Closed thusithathilina closed 6 years ago
Are you saying let training from the previous fold cross into the current fold?
Yes, my understanding is that. Otherwise aren't we having more than one model? (One model for each fold) I think that is a kind of ensemble model. Maybe I'm wrong 👯♂️
Cross validation is more of a error estimation technique than actually generating a model. The idea is that cross validation will tell me how accurate a model will be on new data that I've never seen. So in a 5-fold, you train 5 individual models and then have predictions on the entire data set, which allows you to calculate the error over the entire dataset. This will be a much more accurate estimation of your overall error than a simple training/validation split.

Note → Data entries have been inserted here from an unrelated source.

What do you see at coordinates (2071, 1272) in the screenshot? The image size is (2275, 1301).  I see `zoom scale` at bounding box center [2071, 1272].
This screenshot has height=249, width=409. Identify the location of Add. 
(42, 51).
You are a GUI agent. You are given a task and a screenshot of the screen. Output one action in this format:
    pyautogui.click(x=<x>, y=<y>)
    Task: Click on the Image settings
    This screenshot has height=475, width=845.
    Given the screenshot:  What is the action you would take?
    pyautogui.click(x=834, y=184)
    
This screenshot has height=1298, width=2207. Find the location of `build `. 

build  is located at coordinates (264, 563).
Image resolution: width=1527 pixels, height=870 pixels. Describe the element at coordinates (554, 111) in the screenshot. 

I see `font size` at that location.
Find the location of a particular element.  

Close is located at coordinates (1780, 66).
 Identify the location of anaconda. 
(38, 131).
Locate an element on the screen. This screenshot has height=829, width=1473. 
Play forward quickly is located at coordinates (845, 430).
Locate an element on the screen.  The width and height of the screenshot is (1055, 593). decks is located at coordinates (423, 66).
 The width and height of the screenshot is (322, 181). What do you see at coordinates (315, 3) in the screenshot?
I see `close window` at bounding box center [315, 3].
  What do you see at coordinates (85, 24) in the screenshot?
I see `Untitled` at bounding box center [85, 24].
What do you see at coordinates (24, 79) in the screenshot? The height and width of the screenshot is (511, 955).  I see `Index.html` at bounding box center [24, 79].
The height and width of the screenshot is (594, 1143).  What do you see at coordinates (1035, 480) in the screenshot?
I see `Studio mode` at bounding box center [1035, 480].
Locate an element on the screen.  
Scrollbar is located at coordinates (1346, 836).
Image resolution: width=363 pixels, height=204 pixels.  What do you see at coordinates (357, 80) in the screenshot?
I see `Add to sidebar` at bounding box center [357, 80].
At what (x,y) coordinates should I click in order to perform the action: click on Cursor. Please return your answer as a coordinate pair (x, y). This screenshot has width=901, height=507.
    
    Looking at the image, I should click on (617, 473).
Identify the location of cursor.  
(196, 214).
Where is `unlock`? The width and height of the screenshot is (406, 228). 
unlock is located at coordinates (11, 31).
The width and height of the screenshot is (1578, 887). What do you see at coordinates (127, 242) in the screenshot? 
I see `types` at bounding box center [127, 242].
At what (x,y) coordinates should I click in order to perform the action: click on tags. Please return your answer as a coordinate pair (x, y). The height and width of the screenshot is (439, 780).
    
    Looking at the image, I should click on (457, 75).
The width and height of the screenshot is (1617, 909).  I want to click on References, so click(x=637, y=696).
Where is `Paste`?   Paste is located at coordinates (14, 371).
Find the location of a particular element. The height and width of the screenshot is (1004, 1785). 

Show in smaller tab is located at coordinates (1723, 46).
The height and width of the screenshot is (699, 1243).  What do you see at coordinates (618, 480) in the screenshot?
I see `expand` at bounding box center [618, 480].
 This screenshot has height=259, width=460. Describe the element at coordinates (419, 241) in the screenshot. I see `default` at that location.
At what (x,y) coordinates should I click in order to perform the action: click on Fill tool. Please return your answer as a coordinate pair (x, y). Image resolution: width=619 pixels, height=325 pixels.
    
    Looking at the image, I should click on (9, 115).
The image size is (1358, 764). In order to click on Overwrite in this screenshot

Now to bring it back to an individual model, what I will often do is use the cross validation to also determine the number of steps before the neural network begins to overfit. Use the validation from each fold for early stopping, track how many steps that took. Then average the number of steps for all folds and retrain the network on the entire training set for that number of folds. No early stopping.
If you kept the same neural network for each of the folds, you would be building on the training from each of the previous folds. You would no longer have a separation of training and validation data and your validation results would be artificially good.
IMHO model shouldn't create inside the cross-validation loop. Because we should you use the same model, instead of a different model for each fold. This PR will fix that.